国交省プロジェクト 車椅子使用者用駐車施設のあり方検討会 中間整理の概要

車椅子使用者用駐車施設のあり方検討会

国土交通省が2022年3月25日付で「車椅子使用者用駐車施設等のあり方に関する検討の方向性(中間整理)」を公表しました。

この中間整理の方針に基づき、各種ガイドラインの改正、「車椅子使用者用駐車施設等の適正利用に関する指針」の作成、取組事例の収集と周知等が今後すすめられます。 方向性のポイントを抜粋して紹介します。

○幅広い駐車区画の優先利用者を明確にしていく

バリアフリー法では「車椅子使用者用駐車施設」という名称で、3.5ⅿ以上の幅がある駐車区画を規定しています。しかし現実には車椅子を使用しない障がいのある人、妊産婦など、幅広く施設に近い駐車区画を利用したい人がいます。

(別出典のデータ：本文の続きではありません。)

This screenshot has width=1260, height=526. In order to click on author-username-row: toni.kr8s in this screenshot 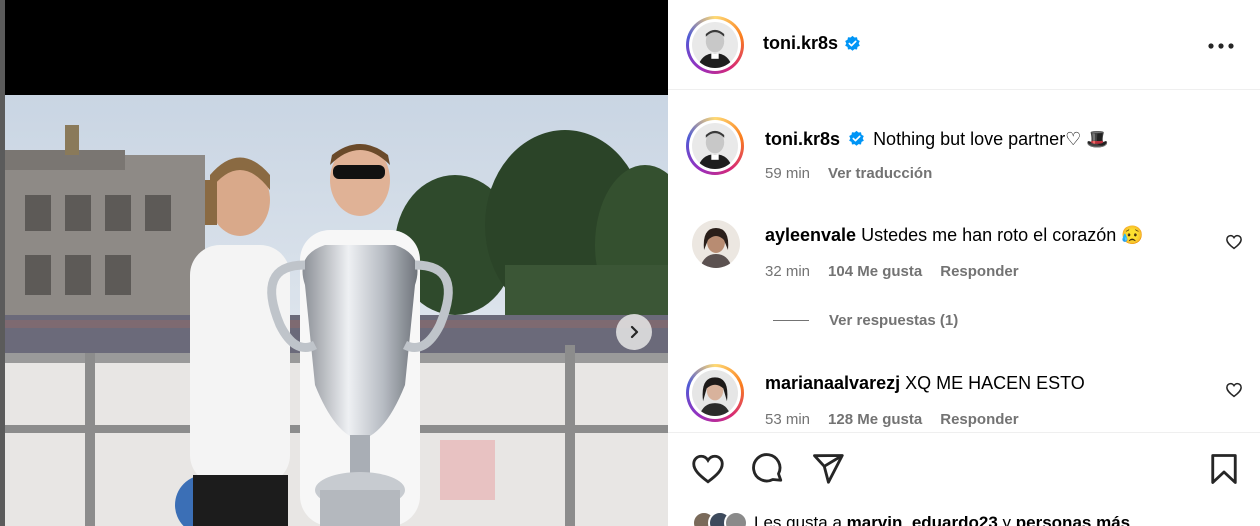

駐車施設の利用状況などに応じて、車椅子使用者用駐車施設の利用対象者を「定めることが必要である旨を位置づける。」としています。

○パーキング・パーミット制度を全国統一的な考え方にしていく

パーキング・パーミット制度は、令和3年末現在、全国の40府県4市で導入されていますが、利用対象者の範囲については地方公共団体により異なります。「制度の意義や制度名称等について基本的な考え方を統一することも検討すべき」としています。

○多様な駐車区画を確保していく

バリアフリー法では「車椅子使用者用駐車施設」を施設に近い場所に設置することを求めていますが、今後は「車椅子使用者用駐車施設と優先駐車区画を区分して確保するダブルスペース方式の普及や多様な利用者のニーズに対応したさまざまな駐車区画の確保」をすすめるべきとしています。

○不正利用への罰則導入は時期尚早

「欧米等で制度化されているように、不適正利用に対して罰則等の不利益処分を導入することにより、不適正利用の防止に一定の抑止効果があるとの意見が」ありますが、「罰則等の不利益処分については、現時点では制度化にあたり課題が多い。」としています。

○屋根の設置、後部スペースの確保などを啓発する

バリアフリー法で推奨する幅3.5ⅿ以上の広い駐車区画の導入は進んでいます。今後は「雨天時に円滑に利用するための屋根や庇の設置」、「区画全体の着色塗装等の表示方法」、「大型リフト付き福祉車両を利用する車椅子使用者の乗降のための後部ドア側のスペース」、「車高の高い車両に配慮した高さの確保」など「各ガイドラインの記載の充実化を図る」としています。

○バリアフリー化が難しい駐車場の取組事例を収集し周知する

狭い敷地、傾斜地、機械式立体駐車場、小規模なコインパーキングなどで、「車椅子使用者用駐車施設」の設置が進んでいません。これに対し「既存施設を改善・改修した事例や運用面での工夫により対応を可能とした事例等を収集し、事業者や設計者等への周知・広報啓発を図る。」としています。

また令和4年度も「多様な障害当事者、地方公共団体、施設設置管理者等も含めた意見交換」を実施し、「多様なニーズを踏まえた適正利用のあり方について検討」するとしています。